I admit to having done no manual testing and not having much clue why conflict resolution was necessary. (My local branch seems to be up to date...)

This is more of a proof-of-concept for #27130. I have manually verified that

extraConf = "password_file /var/lib/mosquitto/passwd";

fixes the problem reported there. So the change should be good at the Mosquitto level.

I'm less familiar with testing NixOS services, so I'm going to hope the Travis CI bot does a good enough job of that.

Nixos services are not covered by travis ci at all. Please use git-rebase instead of git-merge in future to resolve merge conflicts, as the result is easier to review. Is there a use case, where people want to avoid having the password or password hash stored in nix store? If yes, how can it be achieved with your solution? Now as the password is mandatory and no longer opt-out this would also require a changelog note as it is a breaking change. An alternative would be to only set password_file if a password is configured.

I've clobbered this PR with a new version. The merge commit is gone now.

Your point about backwards compatibility is a good one. I've updated the PR to make this change opt-in. Users must set the checkPasswords flag to get the new behavior.

I believe this change has no direct effect on the use of hashedPassword configs. I believe that the flow recommended in the docs (using mkpasswd to generate the hash) doesn't work. Generating hashes with mosquitto_passwd gives me different hash values, and those values seem to work just fine.

If I'm right, then the effect of this change will be that many users who thought they had hashed their passwords correctly will find out that their hashes and passwords do not match. Previously, it would have appeared to work because the server accepted any password as valid, regardless of what hash was specified.

But all of that only comes into play if they toggle on the flag. It defaults to providing the old behavior, so any hashed password value is acceptable.
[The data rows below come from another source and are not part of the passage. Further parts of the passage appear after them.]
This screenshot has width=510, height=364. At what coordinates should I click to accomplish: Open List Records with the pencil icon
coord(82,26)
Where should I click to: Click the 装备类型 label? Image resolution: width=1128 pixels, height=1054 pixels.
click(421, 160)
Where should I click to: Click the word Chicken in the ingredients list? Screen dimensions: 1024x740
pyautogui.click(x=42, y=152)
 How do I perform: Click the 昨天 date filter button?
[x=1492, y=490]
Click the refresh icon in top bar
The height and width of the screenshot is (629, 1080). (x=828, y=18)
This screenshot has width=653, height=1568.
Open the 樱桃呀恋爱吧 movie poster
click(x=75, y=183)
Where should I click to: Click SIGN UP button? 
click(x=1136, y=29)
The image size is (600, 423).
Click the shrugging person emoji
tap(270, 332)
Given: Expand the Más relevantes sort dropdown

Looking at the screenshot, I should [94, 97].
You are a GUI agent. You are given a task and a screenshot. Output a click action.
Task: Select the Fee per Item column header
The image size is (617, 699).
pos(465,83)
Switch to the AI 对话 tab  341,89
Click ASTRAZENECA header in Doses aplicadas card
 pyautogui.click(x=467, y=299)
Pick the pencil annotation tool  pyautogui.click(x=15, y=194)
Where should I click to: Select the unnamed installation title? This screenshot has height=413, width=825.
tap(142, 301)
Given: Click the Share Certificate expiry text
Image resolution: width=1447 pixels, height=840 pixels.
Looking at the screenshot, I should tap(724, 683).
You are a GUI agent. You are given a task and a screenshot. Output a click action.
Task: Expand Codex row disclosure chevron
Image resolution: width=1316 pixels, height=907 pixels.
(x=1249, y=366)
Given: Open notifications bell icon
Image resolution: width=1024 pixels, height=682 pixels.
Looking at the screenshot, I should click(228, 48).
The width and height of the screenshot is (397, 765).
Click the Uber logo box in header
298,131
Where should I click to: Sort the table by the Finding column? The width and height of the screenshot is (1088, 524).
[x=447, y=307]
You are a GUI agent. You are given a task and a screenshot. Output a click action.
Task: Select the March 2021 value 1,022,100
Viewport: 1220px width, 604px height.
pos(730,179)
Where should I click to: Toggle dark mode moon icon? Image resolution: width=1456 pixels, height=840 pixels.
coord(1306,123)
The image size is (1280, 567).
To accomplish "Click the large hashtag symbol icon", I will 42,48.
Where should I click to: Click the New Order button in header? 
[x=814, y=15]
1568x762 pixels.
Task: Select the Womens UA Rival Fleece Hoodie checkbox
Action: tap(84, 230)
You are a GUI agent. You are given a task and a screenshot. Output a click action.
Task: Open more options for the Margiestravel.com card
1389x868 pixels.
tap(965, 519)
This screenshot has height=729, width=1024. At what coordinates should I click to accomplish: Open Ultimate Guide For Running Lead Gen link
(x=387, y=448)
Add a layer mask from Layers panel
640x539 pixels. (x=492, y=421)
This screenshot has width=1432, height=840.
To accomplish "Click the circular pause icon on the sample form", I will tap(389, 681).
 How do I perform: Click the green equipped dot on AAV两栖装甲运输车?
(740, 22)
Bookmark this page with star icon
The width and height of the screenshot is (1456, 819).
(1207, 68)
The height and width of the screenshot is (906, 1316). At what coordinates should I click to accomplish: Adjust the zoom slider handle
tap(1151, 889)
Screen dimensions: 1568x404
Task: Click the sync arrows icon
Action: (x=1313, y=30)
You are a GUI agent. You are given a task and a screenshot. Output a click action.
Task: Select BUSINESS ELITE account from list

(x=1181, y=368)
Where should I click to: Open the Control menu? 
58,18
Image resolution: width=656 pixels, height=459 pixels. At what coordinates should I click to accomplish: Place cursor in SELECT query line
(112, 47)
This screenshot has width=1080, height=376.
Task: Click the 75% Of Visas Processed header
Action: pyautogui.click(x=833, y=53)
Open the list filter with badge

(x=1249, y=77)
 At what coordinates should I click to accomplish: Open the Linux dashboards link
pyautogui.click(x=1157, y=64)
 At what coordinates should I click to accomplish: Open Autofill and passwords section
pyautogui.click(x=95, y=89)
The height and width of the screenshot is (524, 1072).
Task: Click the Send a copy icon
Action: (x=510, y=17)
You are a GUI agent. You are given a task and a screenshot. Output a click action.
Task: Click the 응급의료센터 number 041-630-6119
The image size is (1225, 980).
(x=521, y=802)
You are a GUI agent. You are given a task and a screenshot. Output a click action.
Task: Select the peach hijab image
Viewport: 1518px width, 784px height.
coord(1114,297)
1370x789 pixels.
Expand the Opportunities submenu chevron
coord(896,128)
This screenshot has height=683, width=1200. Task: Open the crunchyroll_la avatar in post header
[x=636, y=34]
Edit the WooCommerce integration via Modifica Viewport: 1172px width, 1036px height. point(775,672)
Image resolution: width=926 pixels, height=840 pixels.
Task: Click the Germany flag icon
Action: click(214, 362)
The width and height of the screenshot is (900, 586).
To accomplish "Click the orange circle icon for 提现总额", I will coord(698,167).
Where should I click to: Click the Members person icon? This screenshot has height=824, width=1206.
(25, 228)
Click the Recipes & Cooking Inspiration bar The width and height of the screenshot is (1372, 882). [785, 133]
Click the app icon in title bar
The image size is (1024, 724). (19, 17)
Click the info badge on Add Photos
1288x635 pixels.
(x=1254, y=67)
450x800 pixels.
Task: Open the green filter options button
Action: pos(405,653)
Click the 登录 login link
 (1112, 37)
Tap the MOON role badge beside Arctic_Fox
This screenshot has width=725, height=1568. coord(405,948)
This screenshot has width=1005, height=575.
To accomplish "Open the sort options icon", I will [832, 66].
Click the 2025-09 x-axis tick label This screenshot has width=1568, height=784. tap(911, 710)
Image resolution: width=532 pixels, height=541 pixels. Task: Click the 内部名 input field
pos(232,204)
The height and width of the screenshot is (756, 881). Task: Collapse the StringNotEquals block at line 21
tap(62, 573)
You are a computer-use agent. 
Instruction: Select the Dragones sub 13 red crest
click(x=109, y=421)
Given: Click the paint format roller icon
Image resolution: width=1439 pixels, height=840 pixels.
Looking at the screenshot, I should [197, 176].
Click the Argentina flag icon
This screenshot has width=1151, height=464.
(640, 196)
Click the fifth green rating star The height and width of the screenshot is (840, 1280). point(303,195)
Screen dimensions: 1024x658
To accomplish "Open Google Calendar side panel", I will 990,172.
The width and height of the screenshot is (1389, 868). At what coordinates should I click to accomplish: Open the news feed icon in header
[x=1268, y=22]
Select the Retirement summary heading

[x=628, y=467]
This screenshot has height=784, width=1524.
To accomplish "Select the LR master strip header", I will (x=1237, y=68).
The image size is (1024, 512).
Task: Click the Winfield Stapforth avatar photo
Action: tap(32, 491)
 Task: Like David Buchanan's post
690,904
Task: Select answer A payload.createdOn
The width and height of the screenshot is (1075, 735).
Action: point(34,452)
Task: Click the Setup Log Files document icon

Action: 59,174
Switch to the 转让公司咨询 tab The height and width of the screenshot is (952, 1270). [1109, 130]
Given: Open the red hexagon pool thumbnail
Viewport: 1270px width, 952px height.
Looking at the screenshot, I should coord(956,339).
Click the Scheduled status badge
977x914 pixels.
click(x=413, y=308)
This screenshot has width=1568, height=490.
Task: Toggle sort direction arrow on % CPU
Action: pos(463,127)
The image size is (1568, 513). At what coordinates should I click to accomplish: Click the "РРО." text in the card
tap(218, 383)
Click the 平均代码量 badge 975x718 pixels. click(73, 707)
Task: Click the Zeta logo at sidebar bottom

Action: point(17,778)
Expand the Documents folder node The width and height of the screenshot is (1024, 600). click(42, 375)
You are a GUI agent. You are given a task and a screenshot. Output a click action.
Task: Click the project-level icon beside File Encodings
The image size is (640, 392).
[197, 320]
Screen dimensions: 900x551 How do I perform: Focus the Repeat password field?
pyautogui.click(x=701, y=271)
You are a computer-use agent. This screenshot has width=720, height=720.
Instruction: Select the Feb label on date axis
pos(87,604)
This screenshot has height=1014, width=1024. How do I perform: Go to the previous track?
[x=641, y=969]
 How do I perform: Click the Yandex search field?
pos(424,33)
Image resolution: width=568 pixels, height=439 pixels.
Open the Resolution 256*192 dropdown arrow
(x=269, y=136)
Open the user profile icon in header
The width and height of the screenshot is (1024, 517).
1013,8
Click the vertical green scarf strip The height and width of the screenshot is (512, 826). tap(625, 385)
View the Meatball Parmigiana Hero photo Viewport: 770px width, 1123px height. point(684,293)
By the way, I couldn't figure out which tests were relevant, but I did write and run some tests of my own.

I used a script to rebuild and restart the mosquitto daemon under various configs:

#!/usr/bin/env bash

X=$(nix-build -A  'config.systemd.units."mosquitto.service".unit')/mosquitto.service
sudo cp $X /run/systemd/system/tmp-mosquitto.service
sudo systemctl daemon-reload
sudo systemctl restart tmp-mosquitto.service

And another script to verify its behavior:

#!/usr/bin/env ruby

[
  ["No auth",                        "mosquitto_pub -t 'test' -m 'Foo'"],
  ["Unregisterd user, no password",  "mosquitto_pub -u guest -t 'test' -m 'Foo'"],
  ["Registered user, no password",   "mosquitto_pub -u john -t 'test' -m 'Foo'"],
  ["Registered user, bad password",  "mosquitto_pub -u john -P 'badpass' -t 'test' -m 'Foo'"],
  ["Registered user, good password", "mosquitto_pub -u john -P '12345' -t 'test' -m 'Foo'"]
].each do |name, cmd|
	result = system(cmd + " 2>/dev/null") ? 'PASS' : 'FAIL'
	puts "#{name}: #{result}"
end

I hope this is sufficient. My changes only touch configs, so I can't imagine how I could have broken package-building.

See also the notes on the related issue. #27130

Related issue for the password hashing instructions: #27996.